## WHAT IS EXPECTED
Output the entries exactly as they appear. Pictures should not be included.

___ RECORD EXTRACTS ___

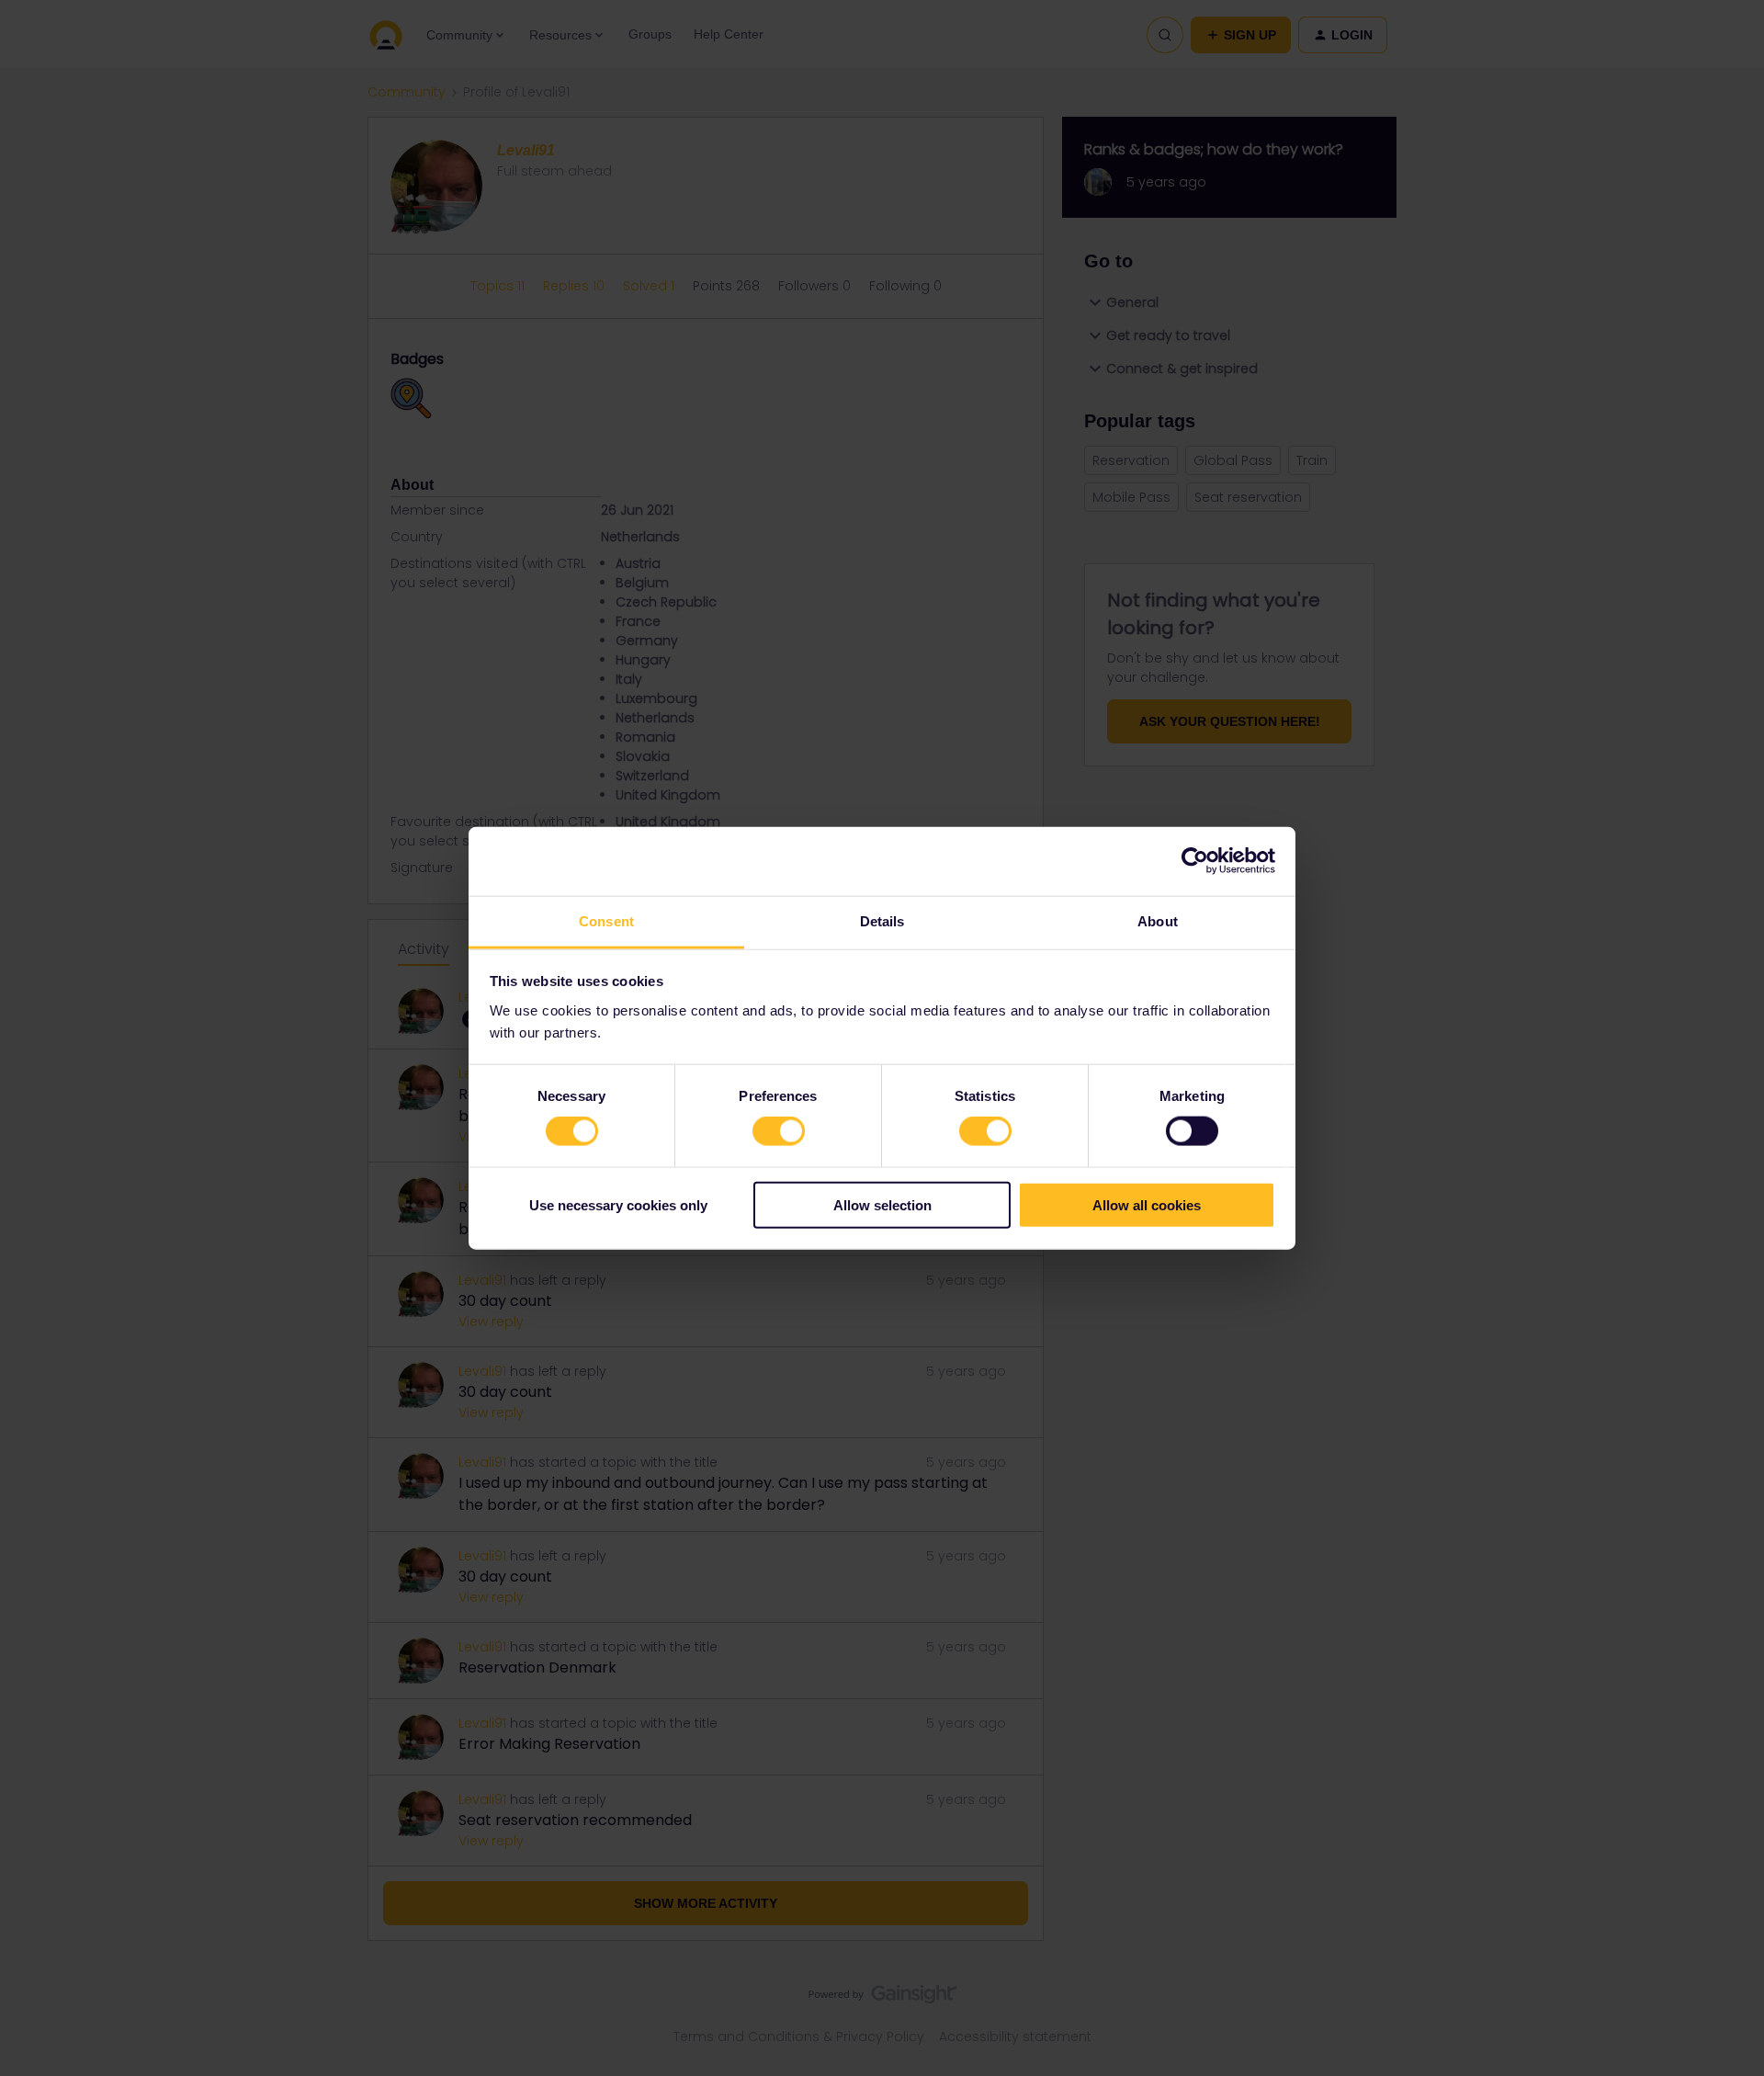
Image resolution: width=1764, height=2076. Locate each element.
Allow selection (882, 1204)
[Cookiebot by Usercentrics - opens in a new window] (1194, 861)
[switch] (778, 1131)
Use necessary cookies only (618, 1204)
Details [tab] (882, 920)
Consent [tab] (606, 920)
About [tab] (1157, 920)
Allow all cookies (1146, 1204)
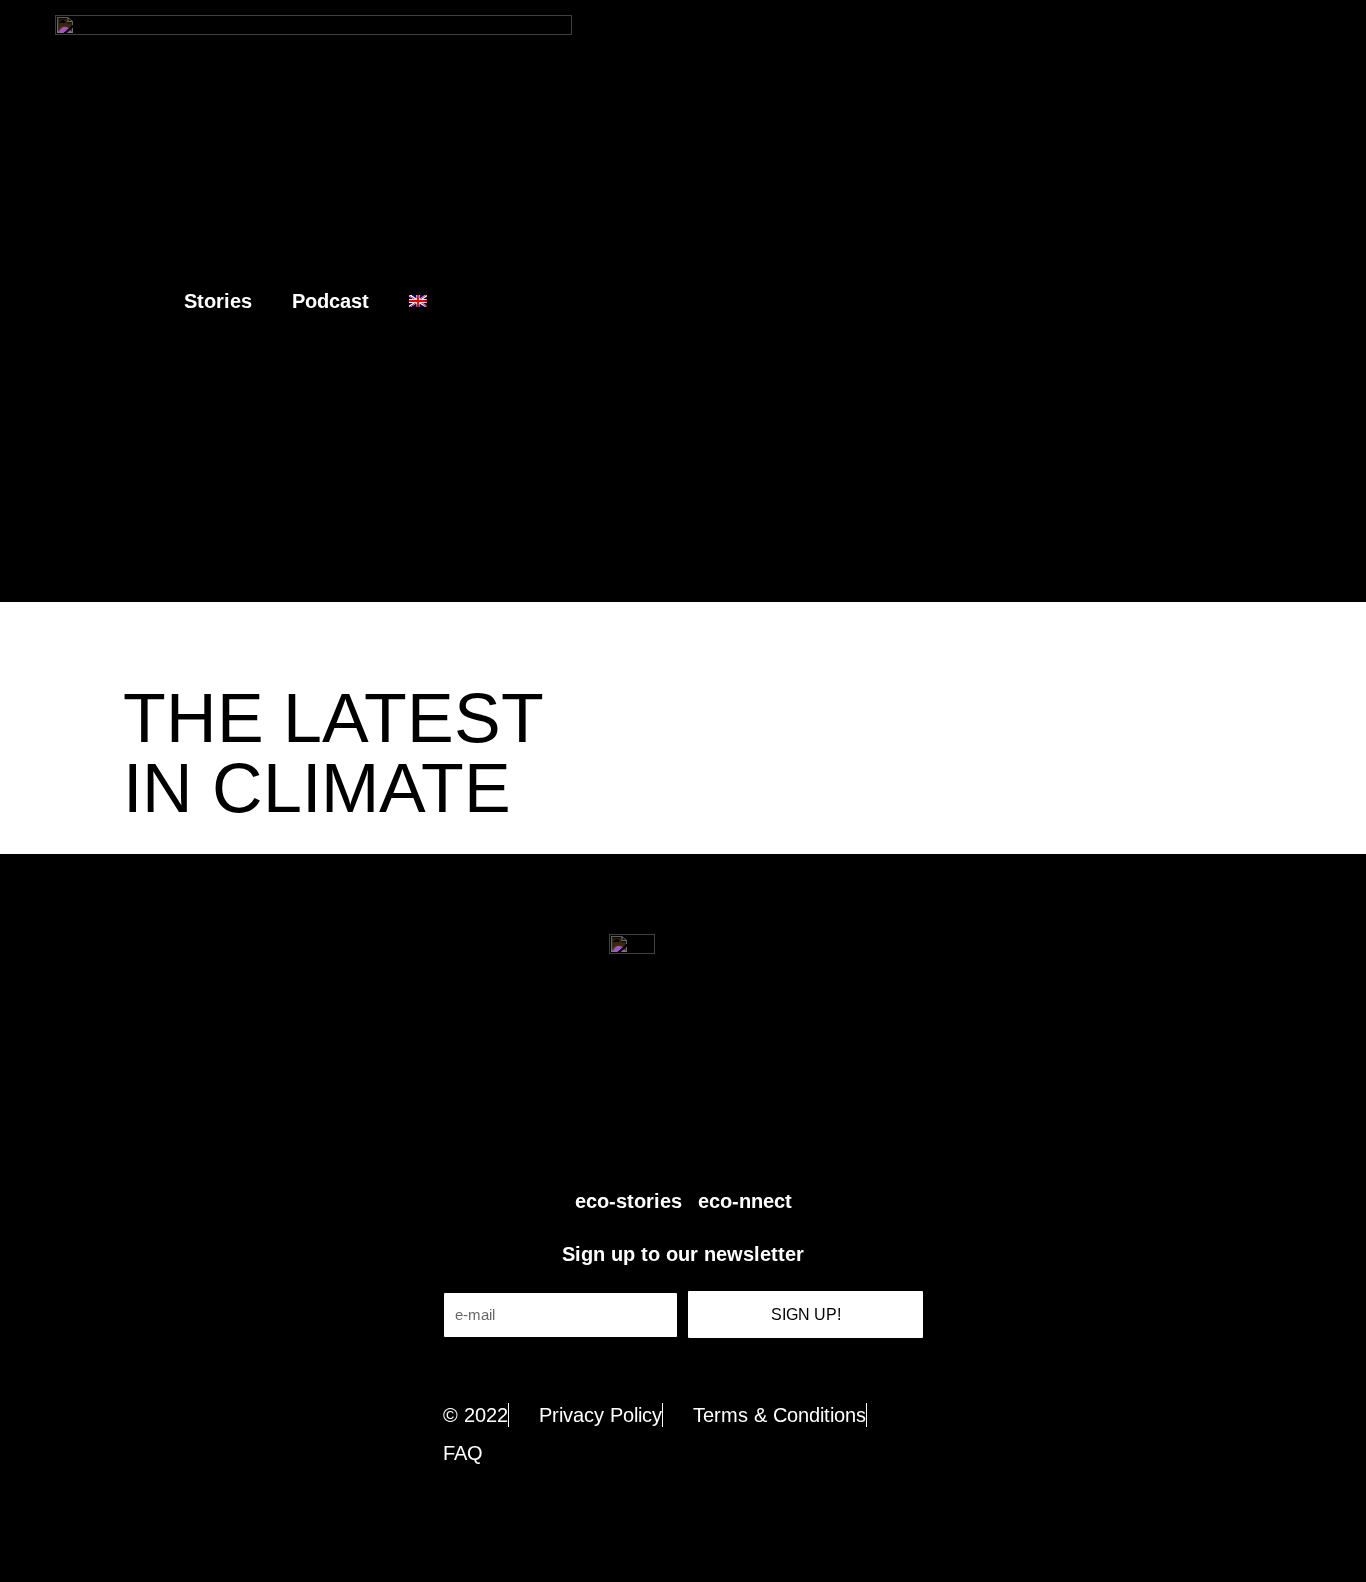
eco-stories (628, 1201)
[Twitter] (616, 1138)
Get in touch (683, 1369)
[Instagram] (706, 1138)
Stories (218, 301)
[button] (1336, 301)
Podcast (330, 301)
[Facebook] (661, 1138)
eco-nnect (745, 1201)
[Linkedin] (751, 1138)
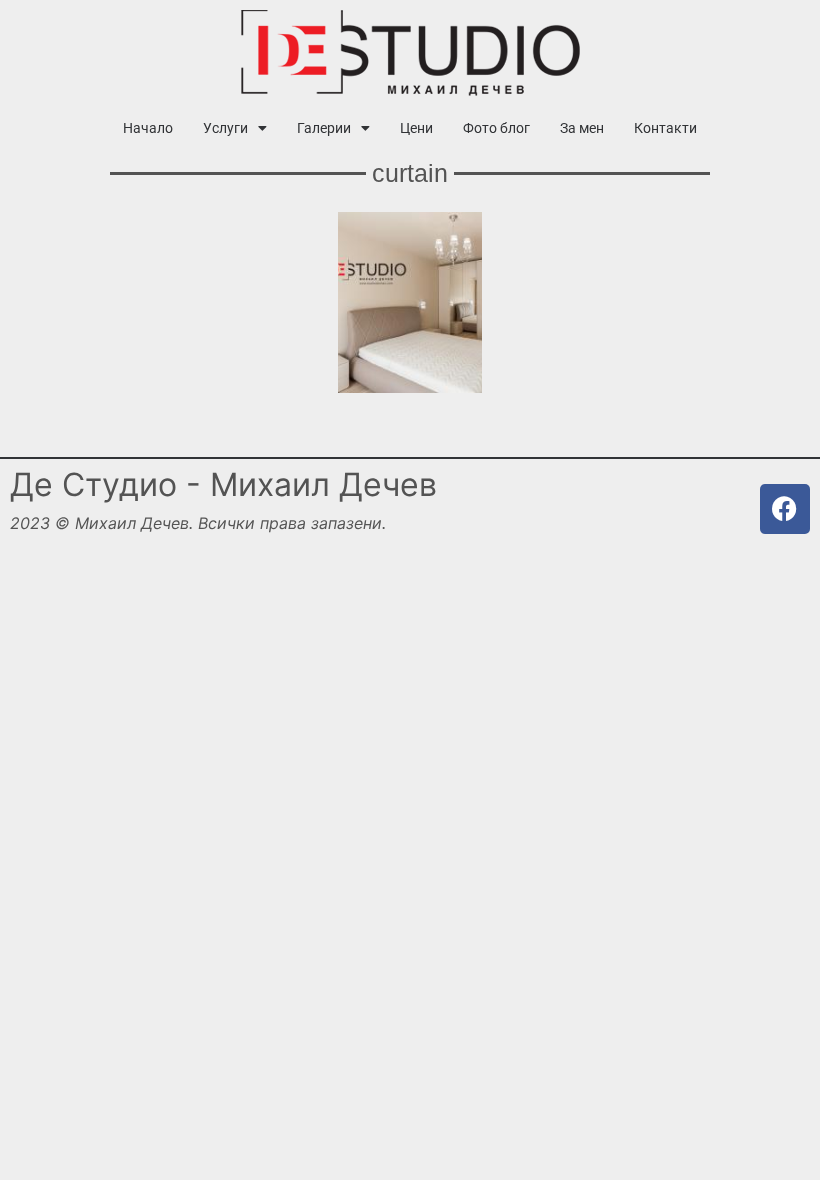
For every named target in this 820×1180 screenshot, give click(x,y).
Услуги (225, 128)
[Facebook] (785, 509)
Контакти (665, 128)
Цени (416, 128)
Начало (148, 128)
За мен (582, 128)
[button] (235, 128)
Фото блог (496, 128)
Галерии (324, 128)
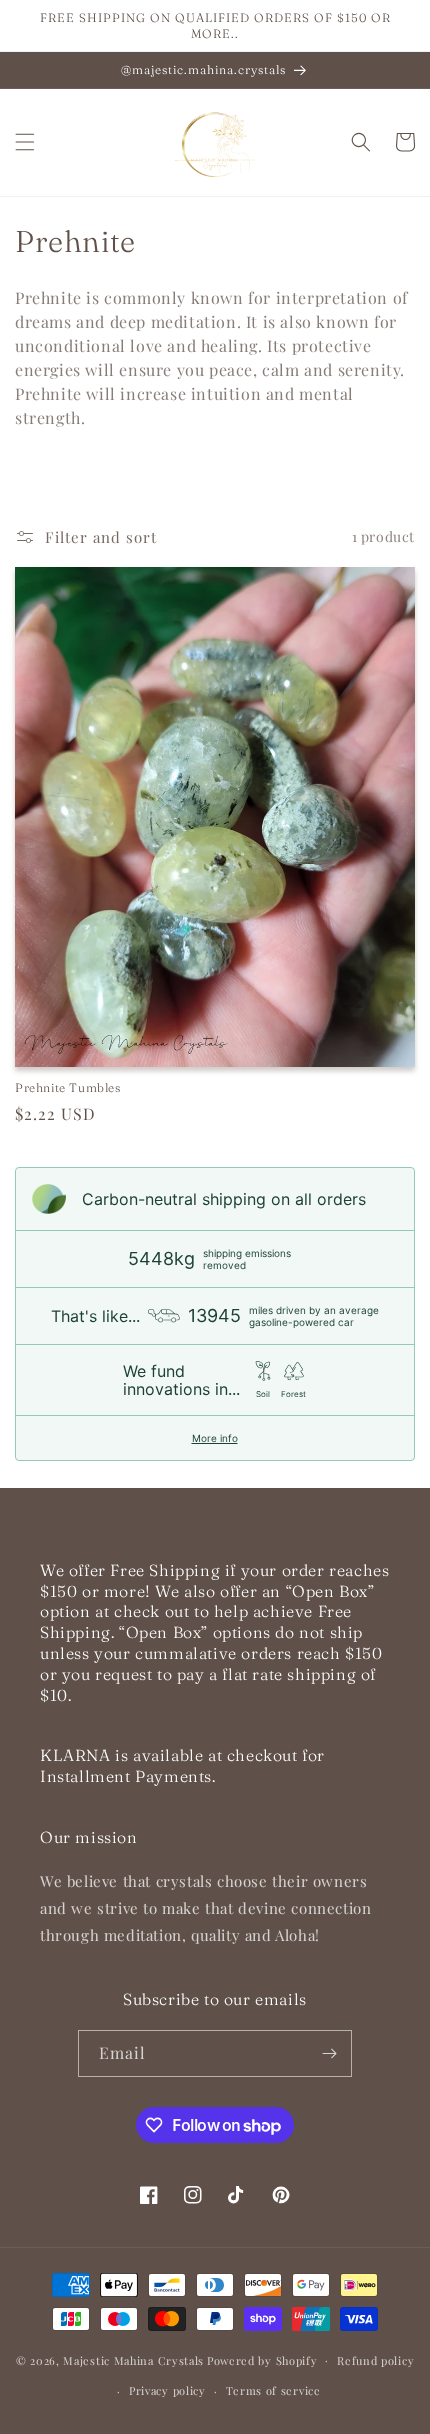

___

## TASK SOLUTION
Image resolution: width=1764, height=2076. Locate each element.
Allow selection (882, 1204)
[Cookiebot by Usercentrics - opens in a new window] (1194, 861)
[switch] (778, 1131)
Use necessary cookies only (618, 1204)
Details [tab] (882, 920)
Consent [tab] (606, 920)
About [tab] (1157, 920)
Allow all cookies (1146, 1204)
eco-stories (628, 1201)
[Twitter] (616, 1138)
Get in touch (683, 1369)
[Instagram] (706, 1138)
Stories (218, 301)
[button] (1336, 301)
Podcast (330, 301)
[Facebook] (661, 1138)
eco-nnect (745, 1201)
[Linkedin] (751, 1138)
For every named target in this 820×1180 screenshot, give click(x,y).
Услуги (225, 128)
[Facebook] (785, 509)
Контакти (665, 128)
Цени (416, 128)
Начало (148, 128)
За мен (582, 128)
[button] (235, 128)
Фото блог (496, 128)
Галерии (324, 128)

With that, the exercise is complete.